The upcoming season-ending knee surgery for Dallas Cowboys running back Lance Dunbar will be felt in many ways.

It seemed as if he was just starting to find a groove when his knee gave way on a tackle in the fourth quarter of the Cowboys' victory against the Oakland Raiders on Thursday.

Losing Dunbar means the Cowboys miss a speedy back who is a solid change of pace to DeMarco Murray's measured runs. Dunbar averaged 6.8 yards per carry, the biggest run coming on a 45-yard sprint, against the Raiders on Thanksgiving Day. Without Dunbar, the Cowboys will look at Phillip Tanner and Joseph Randle, two backs with similar styles to Murray.

The trio of running backs that are left don't possess Dunbar's speed, but are very quick.

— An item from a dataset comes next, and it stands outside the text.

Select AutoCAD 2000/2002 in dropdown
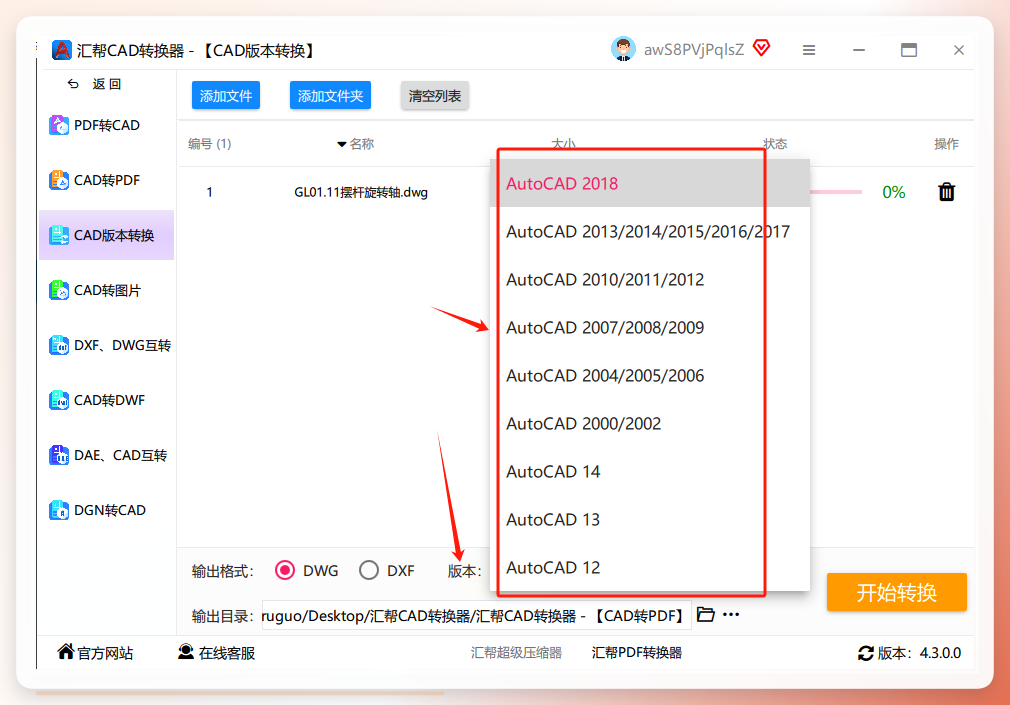Viewport: 1010px width, 705px height. pyautogui.click(x=649, y=423)
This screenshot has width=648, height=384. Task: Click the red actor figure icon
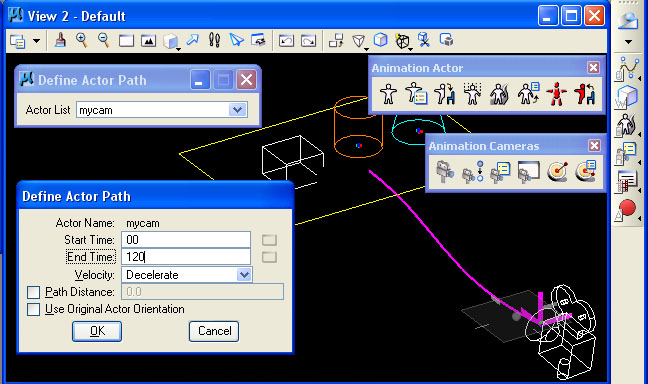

"Well, I'd just say one thing: I'm proud of that offensive line," Cowboys owner/general manager Jerry Jones said after the Raiders game. "But [Dunbar] hit those holes quick. And you could see that, and then you could see him do that little move that he tries to coach up out there. He says that first move can kind of freeze them. That second one, they're going in the wrong direction. So, Dunbar, we're proud of him. I'm proud of him. He's a hard-working kid."

Durability is an issue with Murray and Dunbar, who have missed a combined five games this season due to injury. The running back position is so important for the Cowboys -- which makes finding one who doesn't miss games complex.

There are few running backs who can just stay on the field for every meaningful run. According to Pro Football Focus, Kansas City Chiefs running back Jamaal Charles leads players at his position with 687 snaps this season. Matt Forte of the Chicago Bears has played the second-most offensive snaps with 656, and he's been on the injury report with a balky knee.

Murray has participated in 470.

The Cowboys knew what they were getting with Dunbar, a speedy back who, along with some fumbling issues, isn't the most durable player in the world. Now they don't have him, and it's going to hurt in the final four weeks of the season.